───── VORGEGEBENER TEXT

# W-LAN von XP-Home-PC zu Vista-Laptop



## Spyro2 (23. April 2008)

NEUES PROBLEM:
Unter dem XP Rechner stelle ich als Verschlüsselung WPA2 ein und geb ein PW ein z.B. xyzxyzxyz. Dieses Netzwerk finde ich auch sofort, wenn ich beim VISTA Laptop schaue. Sehe aber als Verschlüsselungstyp WEP und kann damit auch nur a-f und 0-9 eingeben als PW, komm somit nicht ins Netzwerk. WAS KANN ICH TUN?





Hallo,
ich weiß, wurde schon x-mal behandelt, aber 1. ist es bei mir etwas anders (da ich keinen Router verwende) und 2. funktioniert es einfach nicht.

Gegeben:
1 Home-PC mit WLAN USB-Stick von HAMA
1 Laptop mit integriertem WLAN

kein Router, Accesspoint (wat auch immer dat is), o.ä.

Wenn ich das richtig verstanden habe, muss ich ein Ad-Hoc Netzwerk einrichten, um auf den anderen PC zugreifen zu können.
Dies tu ich dann also (auf XP-Rechner):
Start -> Einstellungen -> Netzwerkverbindungen -> Drahtlose Netzwerkverbindung -> Erweiterte Einstellungen ändern -> Drahtlosnetzwerke -> Hinzufügen -> alle Einstellungen

vom Vista PC:
Nach Drahtlosnetzwerken suchen -> auf mein erstelltes Ad Hoc Netzwerk doppelklicken -> fragt nach PW, akzeptiert es aber nicht, da er mir angibt, dass es mit WEP gesichert ist, obwohl es mit WPA-None gesichert wurde
-> wenn ich ohne PW einstelle, verbindet et, aber findet den PC nirgends und kann (obwohl ich es eingestellt habe) nichts ins Internet gehen -> es zeigt "verbunden" mit dem Netzwerk an, schaue ich mir aber die Übersicht an ist ein gelbes Ausrufezeichen "auf" der Leitung und ein rotes X "auf" der Leitung ins Internet
Also irgendwas passt da mal so gar nicht...

──────────
───── EXTRAHIERTE DATENSÄTZE

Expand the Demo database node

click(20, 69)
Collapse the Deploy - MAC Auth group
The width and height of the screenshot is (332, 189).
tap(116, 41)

──────────

AUFGABENSTELLUNG:
Schreib den Forumsbeitrag über das W-LAN zwischen XP-PC und Vista-Laptop weiter, anschließend an seinen letzten Satz.

LÖSUNG DER AUFGABE:
Könnt ihr mir da vielleicht mal weiterhelfen?! Muss ich einen Acces-Point einrichten? Brauch ich einen Router? Muss ich eine IP zuweisen?
Ich hab null Ahnung von Netzwerken :-/


----------



## Spyro2 (23. April 2008)

Ergänzung:
Natürlich hab ich nicht den WPA2 Schlüssel sondern eine WPA-None AES Verschlüsselung eingestellt. Unter dem Vista Rechner taucht es trotzdem als WEP auf. Warum?


/EDIT:
Hat sich erledigt - ich geb den USB-Stick zurück. Kein Bock noch länger am PC zu sitzen und noch mehr auszuprobieren.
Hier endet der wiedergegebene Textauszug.